Boletín Ecología y Desarrollo |
Cuando en 1945 recibió el Premio Nobel, el descubridor de la penicilina, Alexander Fleming, declaró en su discurso de aceptación del galardón en la Academia de Ciencias Sueca: «No es difícil crear microbios resistentes a la penicilina en el laboratorio. Basta con exponerlos a concentraciones [del antibiótico] que no sean lo suficientemente grandes como para matarlos».
Más de seis décadas después, la industria agroalimentaria parece haber logrado, de forma involuntaria, ese objetivo. Los animales que comemos son cebados con antibióticos, porque así engordan más deprisa. Es una práctica tan común que, en Estados Unidos, entre el 50% y el 80% de todos los fármacos antimicrobianos (es decir, que matan microbios) se destinan a la alimentación del ganado. El resultado no es sólo más comida y más barata en las carnicerías, sino también una proliferación de bacterias resistentes a los antibióticos.
El uso de los antibióticos se suma a las pésimas condiciones higiénicas de las granjas industriales. Como explica con una claridad poco científica Ellen Sibergeld, de la Universidad Johns Hopkins, en esas instalaciones «los animales son criados sobre su propia mierda. Caminan sobre un suelo de arena cubierto por sus propias heces. Es lo más antihigiénico que pueda imaginarse».
Eso convierte a muchas granjas en verdaderos tubos de ensayo de bacterias resistentes a los antibióticos. Un estudio realizado en 2003 y 2004 por el profesor Kellogg Schwab, también de Johns Hopkins, descubrió que el 98% de las bacterias que se encuentran en el aire de las granjas de cerdos resisten a dos o más antibióticos.
Salto a los humanos
Ahora, esos microorganismos pueden estar empezando a saltar a los seres humanos. De hecho, los científicos están empezando a reevaluar sus opiniones sobre las llamadas infecciones intrahospitalarias y a pensar que, al menos algunas de ellas, son fruto de estas ‘superbacterias de granja’. Ejemplos no faltan. Silbergeld ha descubierto una granja en el Estado de Maryland, junto a Washington, en la que el 63% de los trabajadores estaban infectados con la bacteria ‘Campylobacter jejuni’, que no provoca trastornos en las aves de corral pero que produce diarrea y problemas gastrointestinales en los seres humanos.
Más preocupante es el caso de la ‘Escherichia coli’ (E. coli), una bacteria presente en el intestino, pero algunas de cuyas cepas pueden provocar enfermedades muy graves.
Otro estudio coordinado por Silbergeld ha descubierto que el 50% de las personas que trabajan en granjas de pollos tienen tipos de ‘E.coli’ resistentes a la gentamicina, el antibiótico más comúnmente utilizado contra las infecciones causadas por ese microorganismo.
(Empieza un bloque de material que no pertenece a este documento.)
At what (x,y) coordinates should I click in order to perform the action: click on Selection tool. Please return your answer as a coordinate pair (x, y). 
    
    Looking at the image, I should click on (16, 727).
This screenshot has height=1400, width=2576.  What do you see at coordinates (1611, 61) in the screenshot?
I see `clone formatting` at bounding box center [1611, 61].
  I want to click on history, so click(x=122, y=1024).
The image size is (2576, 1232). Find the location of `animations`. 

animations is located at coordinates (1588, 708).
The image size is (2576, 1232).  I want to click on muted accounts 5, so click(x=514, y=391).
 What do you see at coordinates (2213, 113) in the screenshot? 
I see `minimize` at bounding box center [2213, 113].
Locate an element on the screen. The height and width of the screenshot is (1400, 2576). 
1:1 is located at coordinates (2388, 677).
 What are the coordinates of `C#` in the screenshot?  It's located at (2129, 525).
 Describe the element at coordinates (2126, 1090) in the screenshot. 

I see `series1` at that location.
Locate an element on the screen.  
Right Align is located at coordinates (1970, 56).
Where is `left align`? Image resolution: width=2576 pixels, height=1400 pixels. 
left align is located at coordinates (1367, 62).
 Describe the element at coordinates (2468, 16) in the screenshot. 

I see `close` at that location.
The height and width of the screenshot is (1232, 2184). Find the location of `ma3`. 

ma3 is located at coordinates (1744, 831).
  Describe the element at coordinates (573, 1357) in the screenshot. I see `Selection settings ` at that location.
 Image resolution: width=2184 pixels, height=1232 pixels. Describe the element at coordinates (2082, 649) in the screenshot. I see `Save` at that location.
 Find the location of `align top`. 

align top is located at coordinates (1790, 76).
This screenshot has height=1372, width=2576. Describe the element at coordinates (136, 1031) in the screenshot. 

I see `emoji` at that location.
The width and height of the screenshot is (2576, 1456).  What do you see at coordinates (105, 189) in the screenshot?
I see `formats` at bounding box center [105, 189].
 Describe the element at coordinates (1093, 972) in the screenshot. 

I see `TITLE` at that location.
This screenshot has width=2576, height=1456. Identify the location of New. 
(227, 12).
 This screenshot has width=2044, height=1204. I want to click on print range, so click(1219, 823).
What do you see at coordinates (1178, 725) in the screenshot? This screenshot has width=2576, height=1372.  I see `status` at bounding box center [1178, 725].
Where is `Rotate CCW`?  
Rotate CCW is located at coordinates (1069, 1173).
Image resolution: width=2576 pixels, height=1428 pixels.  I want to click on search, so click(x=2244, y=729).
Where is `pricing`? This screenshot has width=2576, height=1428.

Es una cifra espectacular, porque lo normal es que apenas el 3% de la población tenga ‘E. coli’ capaz de resistir la gentamicina.
Pero, según algunos de estos estudios, el problema con las ‘superbacterias de granja’ es mucho más serio, ya que puede ser uno de los orígenes de proliferación de la ‘Staphylococcus Aureus’ Resistente a la Meticilina (SARM).
El problema de la SARM
La SARM apareció en el Reino Unido en 1961 y, desde entonces, no ha dejado de propagarse por todo el mundo, hasta el punto de que en EEUU causa la muerte cada año de 20.000 personas, es decir, más que el Sida. Es una bacteria resistente a los antibióticos, que afecta a personas con el sistema inmunológico débil o con heridas.
Una serie de estudios en Holanda, Canadá y Estados Unidos han descubierto que entre el 25% y el 100% de los cerdos de granjas tienen SARM. Y que las posibilidades de que un trabajador de una granja de cerdos tenga ese microorganismo son 6,6 veces mayores que las de una persona que trabaja en otra actividad.
La industria agroalimentaria estadounidense rechaza que haya una relación entre la alimentaciónn del ganado y la resistencia de las bacterias a los antibióticos y ha recordado que el uso de desinfectantes está extendido en EEUU, lo que puede explicar la aparición de cepas de microbios resistentes a los medicamentos.
Es un argumento que Silbergeld rechaza. En el último número de la revista de la Universidad Johns Hopkins, la investigadora declara: «Estamos hablando de utilizar antibióticos como si fueran tinte para el pelo. Hemos desarrollado la práctica de permitir la adición de prácticamente cualquier antibiótico imaginable como alimento para el ganado, sin ningún uso terapéutico, en condiciones que favorecen de forma total la aparición de cepas resistentes. Nuestra seguridad alimentaria está por los suelos».